READING TEXT:
Formative Exercise 04: Data

Load built-in datasets

List the datasets in dplyr.

Load the built-in dataset starwars and use glimpse() to see an overview.

Convert the built-in base R mtcars dataset to a tibble (you will need to find the function for this; it isn’t in the chapter), and store it in the object mt.

mt <- NULL

Import data from CSV and Excel files

Using the data directory created by reprores::getdata() (or download the zip file, read “disgust_scores.csv” into a table.

disgust <- NULL

Override the default column specifications to skip the id column.

disgust_skip <- NULL

How many rows and columns are in the disgust dataset?

disgust_rows <- NULL
disgust_cols <- NULL

Load the data in “data/stroop.csv” as stroop1 and “data/stroop.xlsx” as stroop2.

stroop1 <- NULL
stroop2 <- NULL

Use glimpse() to figure out the difference between the two data tables and fix the problem.

stroop2b <- NULL

Create a data table

Create a tibble with the columns name, age, and country of origin for 2 people you know.

people <- NULL

Create a tibble that has the structure of the table below, using the minimum typing possible. (Hint: rep()). Store it in the variable my_tbl.

RECORDED DATA:
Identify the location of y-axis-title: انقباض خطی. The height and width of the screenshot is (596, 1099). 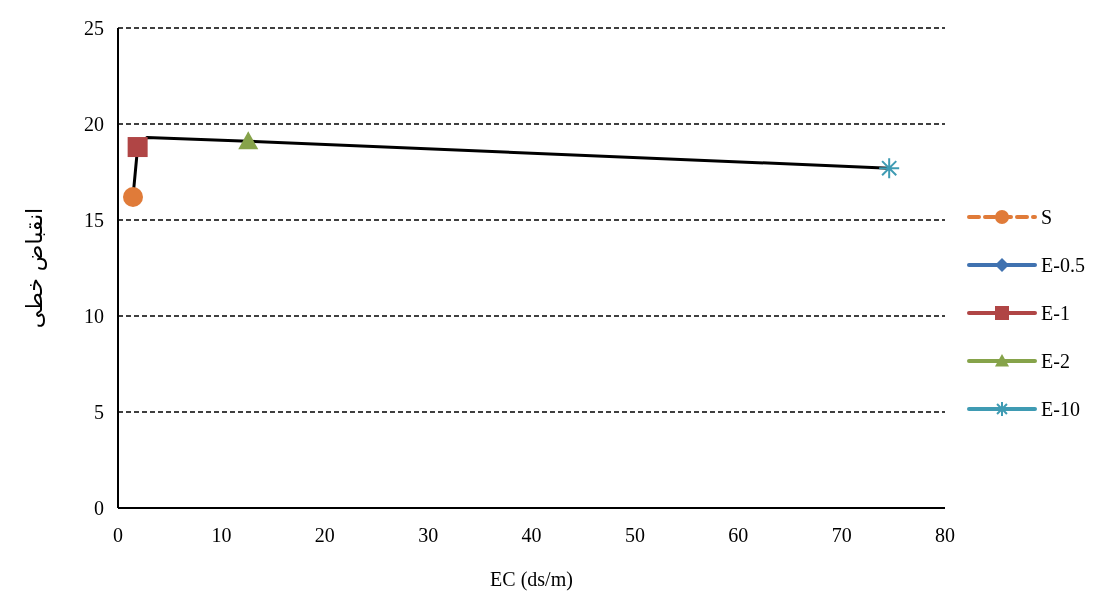
(35, 268).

EXERCISE GOAL:
From the R data exercise above, return everything from "Convert the built-in" down to "the id column.", copied word for word.

YOUR RESPONSE:
Convert the built-in base R mtcars dataset to a tibble (you will need to find the function for this; it isn’t in the chapter), and store it in the object mt.

mt <- NULL

Import data from CSV and Excel files

Using the data directory created by reprores::getdata() (or download the zip file, read “disgust_scores.csv” into a table.

disgust <- NULL

Override the default column specifications to skip the id column.